Первый вариант: «После осведомления обвиняемого об основаниях прекращения уголовного преследования, если обвиняемый не возражает, считается, что он согласен с прекращением уголовного преследования». В случае такой формулировки молчание обвиняемого влечет правовые последствия посредством фиктивных выводов (фиктивное согласие), поскольку законодатель считает, что обвиняемый выразил свою волю (согласие) о прекращении уголовного преследования, однако в действительности он никакой воли (согласия) не выразил (правовая фикция).

Второй вариант: «После осведомления обвиняемого об основаниях прекращения уголовного преследования в случае непредъявления возражения в течение десяти дней следователь принимает решение о прекращении уголовного преследования». При данной формулировке молчание обвиняемого влечет правовое последствие посредством предполагаемого вывода (предполагаемого согласия), поскольку законодатель принял за основу следующее предположение: если бы обвиняемый был против прекращения уголовного преследования, то предъявил бы

возражение, следовательно, не предъявляя возражений (храня молчание), он предположительно соглашается с прекращением уголовного преследования (правовая презумпция).

3. Заключение

Молчание — это юридический факт, который в одном случае непосредственно приводит к правовым последствиям, а в другом — опосредованно влечет за собой правовые последствия через предполагаемое или фиктивное волеизъявление (согласие или несогласие).
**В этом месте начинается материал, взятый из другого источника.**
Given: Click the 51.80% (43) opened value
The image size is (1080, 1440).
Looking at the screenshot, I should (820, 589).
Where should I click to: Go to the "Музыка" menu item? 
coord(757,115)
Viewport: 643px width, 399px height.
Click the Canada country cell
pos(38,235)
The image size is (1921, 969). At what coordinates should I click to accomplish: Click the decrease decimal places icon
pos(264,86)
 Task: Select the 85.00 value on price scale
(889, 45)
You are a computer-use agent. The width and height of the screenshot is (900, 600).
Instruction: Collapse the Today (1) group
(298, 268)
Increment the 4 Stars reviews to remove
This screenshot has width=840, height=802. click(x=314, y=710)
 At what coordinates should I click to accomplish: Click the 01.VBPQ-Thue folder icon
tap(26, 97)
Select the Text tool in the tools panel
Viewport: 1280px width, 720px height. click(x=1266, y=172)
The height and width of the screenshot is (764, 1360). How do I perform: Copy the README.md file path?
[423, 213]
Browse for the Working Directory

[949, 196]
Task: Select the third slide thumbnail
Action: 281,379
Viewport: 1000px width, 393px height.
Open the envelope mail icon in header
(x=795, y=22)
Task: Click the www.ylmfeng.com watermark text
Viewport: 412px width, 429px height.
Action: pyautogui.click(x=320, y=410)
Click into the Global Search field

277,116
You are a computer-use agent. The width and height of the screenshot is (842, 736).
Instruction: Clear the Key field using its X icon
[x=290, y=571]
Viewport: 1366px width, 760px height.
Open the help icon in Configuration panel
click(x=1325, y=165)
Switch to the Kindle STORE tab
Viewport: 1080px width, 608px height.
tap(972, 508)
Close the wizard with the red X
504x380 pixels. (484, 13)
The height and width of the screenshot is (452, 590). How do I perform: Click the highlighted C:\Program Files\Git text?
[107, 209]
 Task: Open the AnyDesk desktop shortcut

Молчание, имеющее юридическое значение, может быть классифицировано по разным основаниям: по правомерности (правомерное и неправомерное молчание субъектов), по субъектам (молчание частных лиц и публичного служащего).

Молчание, как таинственное явление, создает в правовой жизни больше неопределенности, чем определенности, оно порождает больше вопросов, чем дает ответов на них. Общее правило заключается в том, что молчание само по себе не выражает никакой воли: это ни «да», ни «нет».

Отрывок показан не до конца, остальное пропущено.